'America Is Moving Into Hell,' Says Nobel Laureate Who Stood Up to a Dictator
The US under Trump is a 'hop, skip, and a jump away' from the Philippines under Rodrigo Duterte, says acclaimed journalist and Peace Prize winner Maria Ressa.
Donald Trump has begun his second presidency precisely as Americans concerned about preserving democracy and the rule of law had feared. He pardoned or commuted the sentences of 1,500 participants in the deadly Jan. 6 insurrection he incited four years ago in an attempt to overturn his defeat for re-election.
That frees Trump-aligned extremists to commit political violence on his behalf again. Combined with other initial steps taking aim at those he claims “weaponized” the federal government against him, the first convicted felon to occupy the Oval Office has signaled his quest for the unchecked power that our founders designed the US constitutional system to prevent.
The journalist Maria Ressa understands the threat authoritarian leaders pose to democratic societies as well as anyone. A citizen of both the United States and her native Philippines, Ressa shared the Nobel Peace Prize in 2021 for her work safeguarding freedom of expression from a Filipino government marked by brutality and attacks on the independent press – including multiple criminal charges lodged against her.
Born in Manila and educated at Princeton, Ressa, 61, straddles the two countries in her work as CEO of the Filipino news site Rappler and professor at Columbia University’s School of International and Public Affairs. Her 2022 memoir, How to Stand Up to a Dictator, has gained wide currency amid threats to democracy that have gathered momentum around the world.
I spoke to Ressa last week about the prospects for the new Trump administration, the role of large technology companies in fueling populist anger, and whether journalism remains a viable check on government power. Ressa warned that the US now stands just “a hop, skip and a jump” from the sort of repression that beset her native country beginning with the ascension of President Rodrigo Duterte in 2016.
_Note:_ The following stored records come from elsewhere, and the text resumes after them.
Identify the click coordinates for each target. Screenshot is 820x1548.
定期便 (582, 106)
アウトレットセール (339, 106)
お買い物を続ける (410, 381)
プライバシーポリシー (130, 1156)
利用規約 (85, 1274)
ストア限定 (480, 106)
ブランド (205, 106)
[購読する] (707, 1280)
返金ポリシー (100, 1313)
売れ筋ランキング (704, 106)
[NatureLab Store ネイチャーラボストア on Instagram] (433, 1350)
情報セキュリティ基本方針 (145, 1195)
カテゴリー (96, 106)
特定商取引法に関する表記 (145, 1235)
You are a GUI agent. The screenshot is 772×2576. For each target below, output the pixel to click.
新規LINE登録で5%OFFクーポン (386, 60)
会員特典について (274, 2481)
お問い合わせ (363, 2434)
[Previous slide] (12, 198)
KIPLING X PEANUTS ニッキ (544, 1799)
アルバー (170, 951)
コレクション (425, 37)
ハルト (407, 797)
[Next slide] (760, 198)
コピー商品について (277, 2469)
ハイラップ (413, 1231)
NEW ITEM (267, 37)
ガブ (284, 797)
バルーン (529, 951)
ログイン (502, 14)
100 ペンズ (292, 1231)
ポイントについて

Here’s more from our conversation, edited for clarity and brevity:
You won the Nobel Prize, which is about as great an honor as somebody can receive in this world. The temptation is to think well, once you’ve received that award, your problems are no longer present. But as I read from your book, you remain under criminal charges. You don’t know if they’ll ever be prosecuted and wreck your life. Tell me what freedom you have to operate right now.
RESSA: In the Philippines, we’ve moved from hell, which is when we had like up to 30,000 people killed in three years, to purgatory. And the criminal charges against me go hand in hand with that. So there was a year, 2019 when I got 10 arrest warrants, and I would come home, and I’d be arrested. Today I’m down to two criminal charges.
Does that mean you needed permission from the government to make the trip you’re now on to New York City?
RESSA: Always – every single travel I do outside the Philippines.

So you straddle two worlds, the United States and the Philippines. There are people in the orbit of the new US administration taking power who talk about going after journalists. Do you think the specter of media persecution in the way you have suffered is a real prospect in the United States?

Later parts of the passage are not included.